Data Discovery Guide > Part III: Data Discovery with Informatica Developer > Data Object Profiles > Column Profiles with JSON or XML Data Sources
  

Column Profiles with JSON or XML Data Sources

You can create and run a column profile with JSON or XML data sources.
You can create a flat file data object or complex file data object with JSON or XML data sources. When you have JSON or XML data sources in Hadoop Distributed File System (HDFS), you can create complex file data object on a JSON or XML file or create a complex file data object on a folder that contains JSON or XML files. You can then create a column profile on the flat file data object or complex file data object.
Note: The Developer tool does not support a JSON data source with UTF-8 encoding.

Column Profile on a JSON or XML Flat File

You can create a flat file data object for a JSON or XML data source. You can then create and run a column profile on the flat file data object.
You must create a flat file data object on a text file that contains the file path of the JSON or XML data sources. You can then use the data object to create a column profile. You can add the file path for one or more multiple JSON or XML data sources into the text file.

Creating a Flat File Data Object With a Text File

You can create a flat file data object with a text file that contains the location of the source JSON or XML file.
    1. In the Object Explorer view in Developer tool, select the project where you want to create the data object and column profile.
    2. Click File > New > Data Object.
    The New dialog box appears.
    3. Select Physical Data Objects > Flat File Data Object, and click Next.
    The New Flat File Data Object dialog box appears.
    4. Select Create from an Existing Flat File, and click Browse to choose the text file. Click Next.
    5. Verify that the code page is MS Windows Latin 1 (ANSI), superset of Latin 1, and the format is delimited. Click Next.
    6. Verify that the delimiter is set to comma. Click Finish.
    Note: If you have the Developer server in Linux, you must update the file path of the data source to the location in the server. To update the file path, click Advanced > Runtime: Read > Source file directory, and add the file path.

Column Profile with Complex File Reader

A Data Processor transformation can read input from a JSON or XML file with a complex file reader. You can create and run a column profile on JSON or XML files with a complex file reader.
The Data Processor transformation processes unstructured and semi-structured file formats. You can configure the transformation to process messaging formats, HTML pages, XML, JSON, and PDF documents. You can create a complex physical data object for the JSON or XML source file, and create a column profile on the physical object.

Creating a Complex File Data Object with a JSON or XML File

You can create a complex physical data object for the JSON or XML source file, and create a column profile on the physical object.
    1. In the Object Explorer view, select the project.
    2. Click File > New > Data Object.
    The New dialog box appears.
    3. Select Physical Data Objects > Complex File Data Object, and click Next.
    The New Complex File Data Object dialog box appears.
    4. Add a name for the data object. Select the access type as File.
    5. Click Browze to choose a JSON or XML file. Click Finish.
    The data object appears in the project folder.
    6. If you have a Linux server, you need to update the file path of the data source to the file location in the Linux server. To update the file path, click Advanced > Runtime: Read > Source file directory, add the file path.

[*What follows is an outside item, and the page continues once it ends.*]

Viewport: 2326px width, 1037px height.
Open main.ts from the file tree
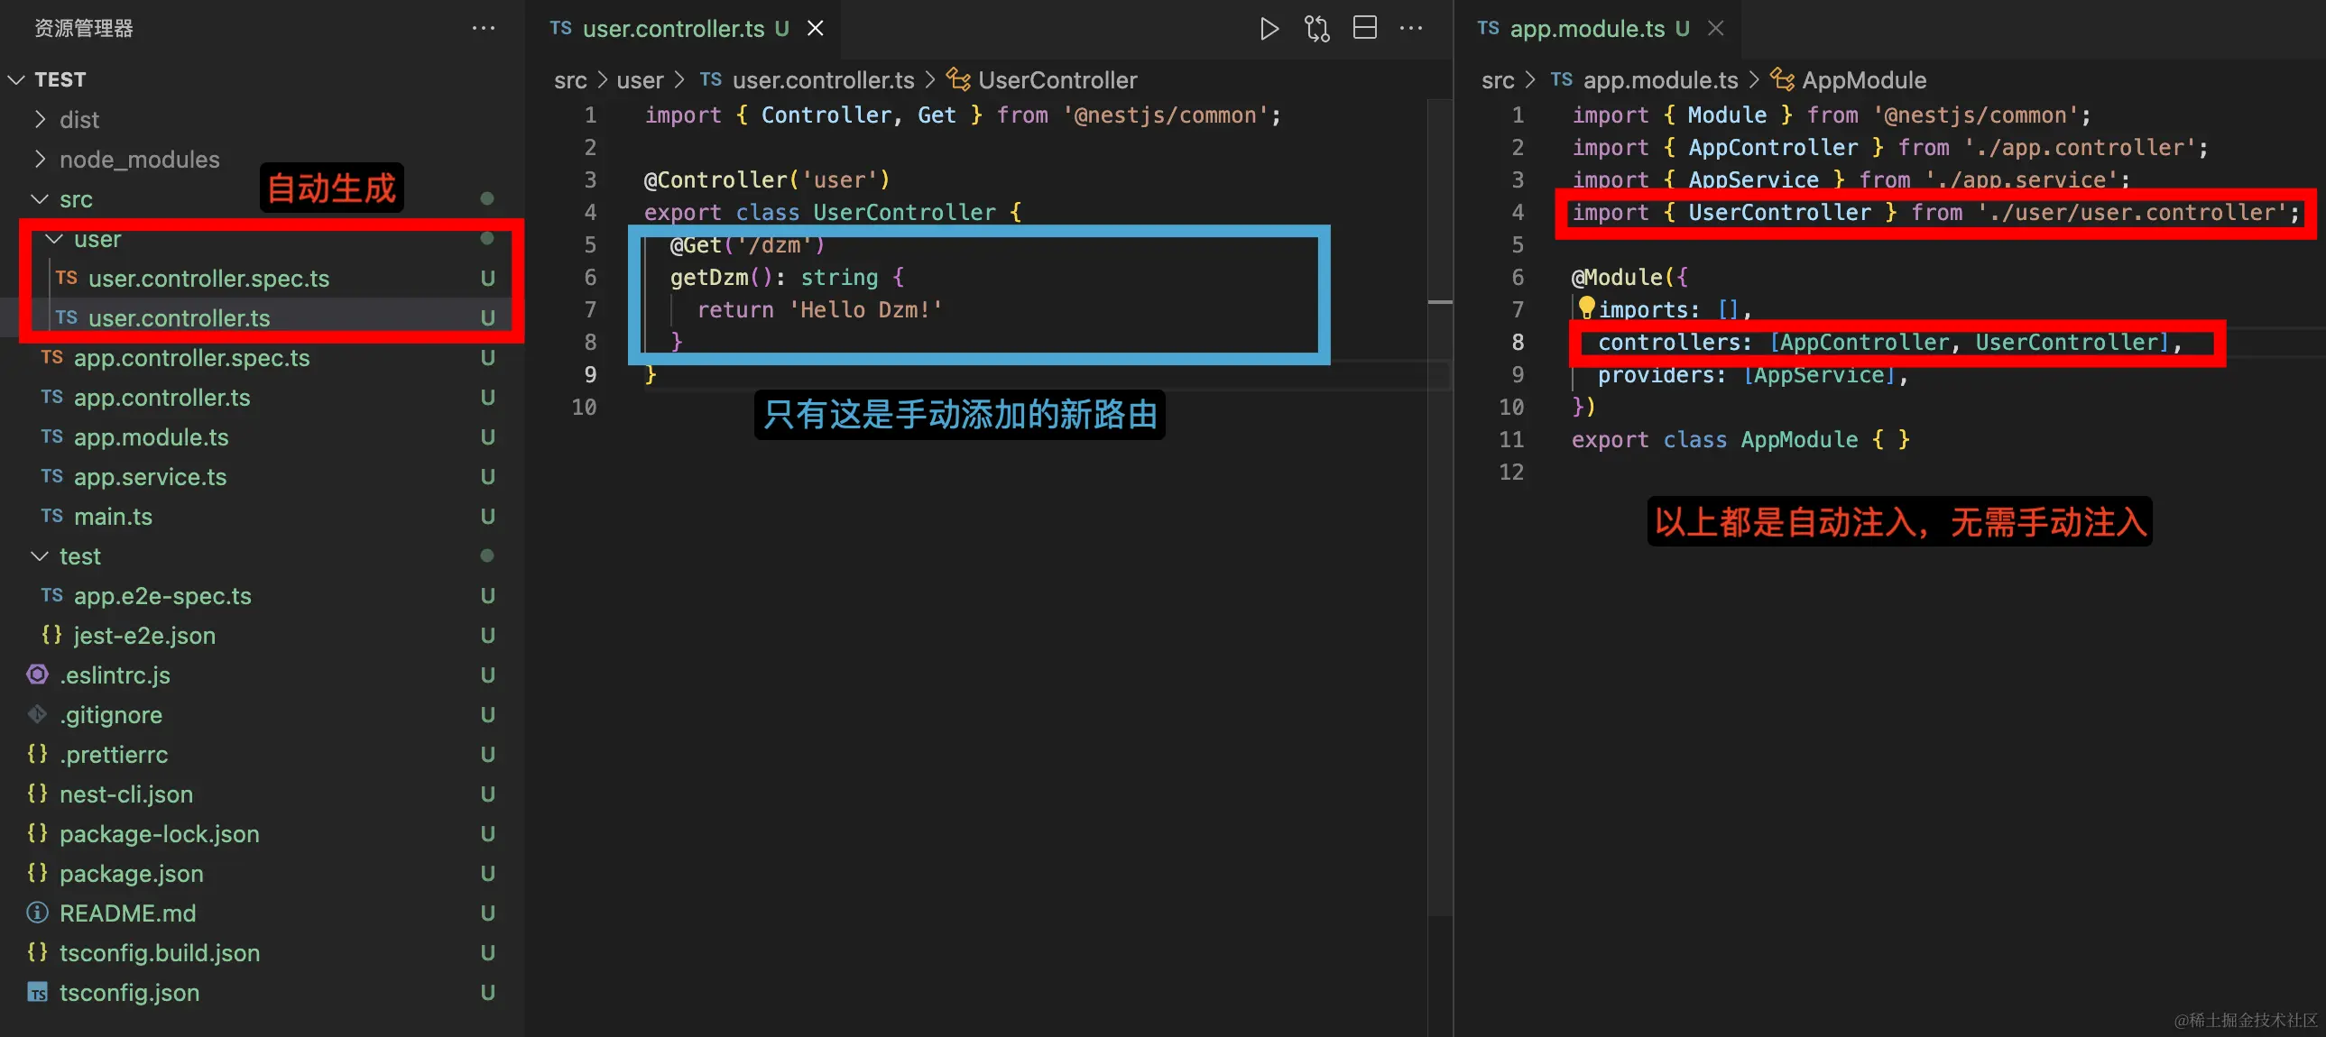pyautogui.click(x=113, y=516)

Column Profile on a JSON or XML File in HDFS

You can run a column profile on a JSON or XML file that uses HDFS. To read the JSON or XML file in HDFS, you need a complex file reader that passes the JSON or XML input to the Data Processor for transformation.
To run a column profile on a JSON or XML file in HDFS, you must create a connection with HDFS. You need to create a complex physical data object for the JSON or XML file, and then create a column profile on the physical data object.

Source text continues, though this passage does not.